Was Sie als Nächstes sehen sollten
- 📅 Freitag, 3. April – US-Gehaltsabrechnungen außerhalb der Landwirtschaft für März (Prognose: ~+60.000). Ein deutlich schwacher Druck könnte den Einfluss der Fed verstärken; ein starker Druck verkompliziert das Bild.
- 📅 Ende April – Die nächste FOMC-Sitzung. Da die Wahrscheinlichkeit einer Erhöhung nun bei etwa 2 % liegt, werden die Märkte die letzte Pressekonferenz von Powell als Vorsitzender für etwaige Überarbeitungen der Leitlinien verfolgen.
- 📅 Mai 2026 – Kevin Warshs erwartete Bestätigung als neuer Fed-Vorsitzender.

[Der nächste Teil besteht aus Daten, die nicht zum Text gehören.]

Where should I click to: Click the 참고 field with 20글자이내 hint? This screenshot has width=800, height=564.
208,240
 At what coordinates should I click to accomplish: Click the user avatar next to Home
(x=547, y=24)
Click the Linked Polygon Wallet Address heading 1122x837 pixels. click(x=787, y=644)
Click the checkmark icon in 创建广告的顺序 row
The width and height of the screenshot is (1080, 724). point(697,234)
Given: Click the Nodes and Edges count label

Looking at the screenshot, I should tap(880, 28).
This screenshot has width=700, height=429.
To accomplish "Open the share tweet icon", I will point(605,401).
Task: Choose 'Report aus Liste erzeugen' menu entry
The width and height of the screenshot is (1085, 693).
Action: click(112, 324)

Seine ersten öffentlichen Signale zur Zinspolitik könnten ein wichtiger Forex-Katalysator sein.
- 🛢️ Laufend — Iran-Konflikt und Entwicklungen in der Straße von Hormus. Jede sinnvolle Deeskalation könnte die Inflationsgeschichte des Ölschocks schnell vollständig zunichte machen – und damit auch die gesamte politische Debatte.